**Task description**
Look below for the line that contains "The width and", then quote it and all the lines after it, exactly, with the pictures left out.

Stored records:
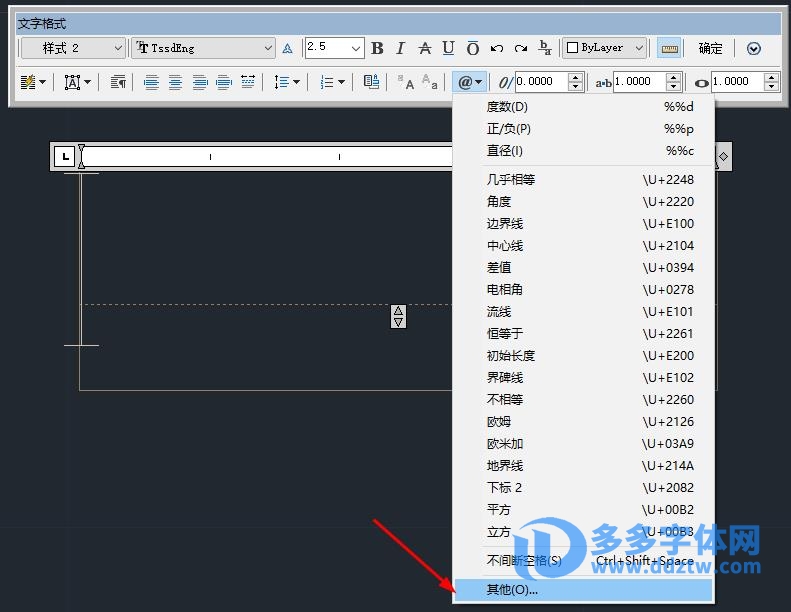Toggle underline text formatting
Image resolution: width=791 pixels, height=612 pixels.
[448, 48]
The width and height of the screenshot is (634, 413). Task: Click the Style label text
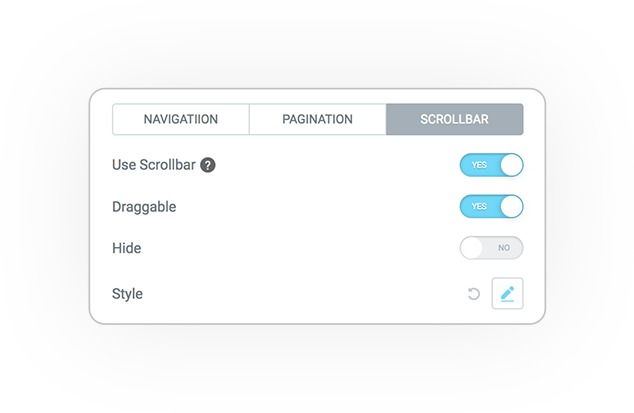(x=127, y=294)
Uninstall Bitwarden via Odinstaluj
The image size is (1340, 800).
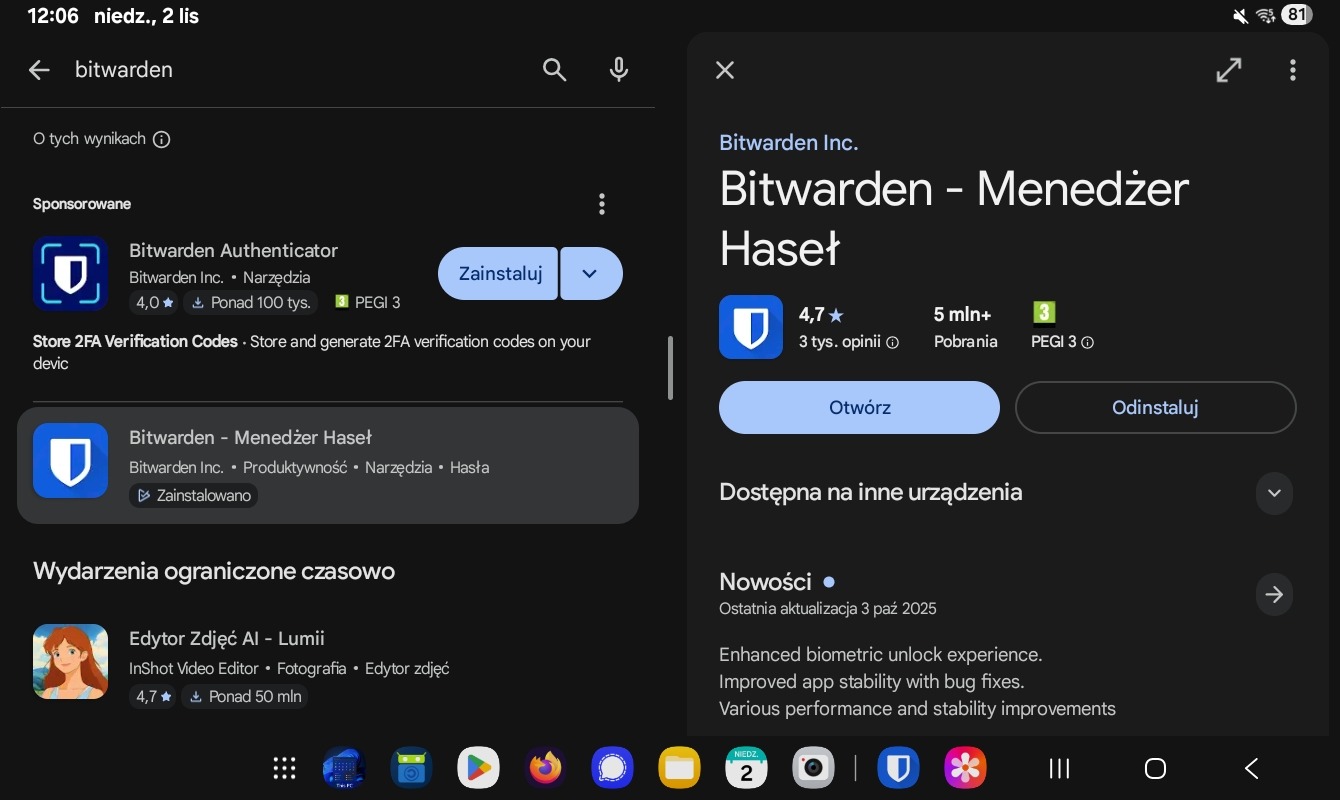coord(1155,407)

**Answer space**
The width and height of the screenshot is (634, 413). Task: Click the Style label text
(x=127, y=294)
Uninstall Bitwarden via Odinstaluj
The image size is (1340, 800).
coord(1155,407)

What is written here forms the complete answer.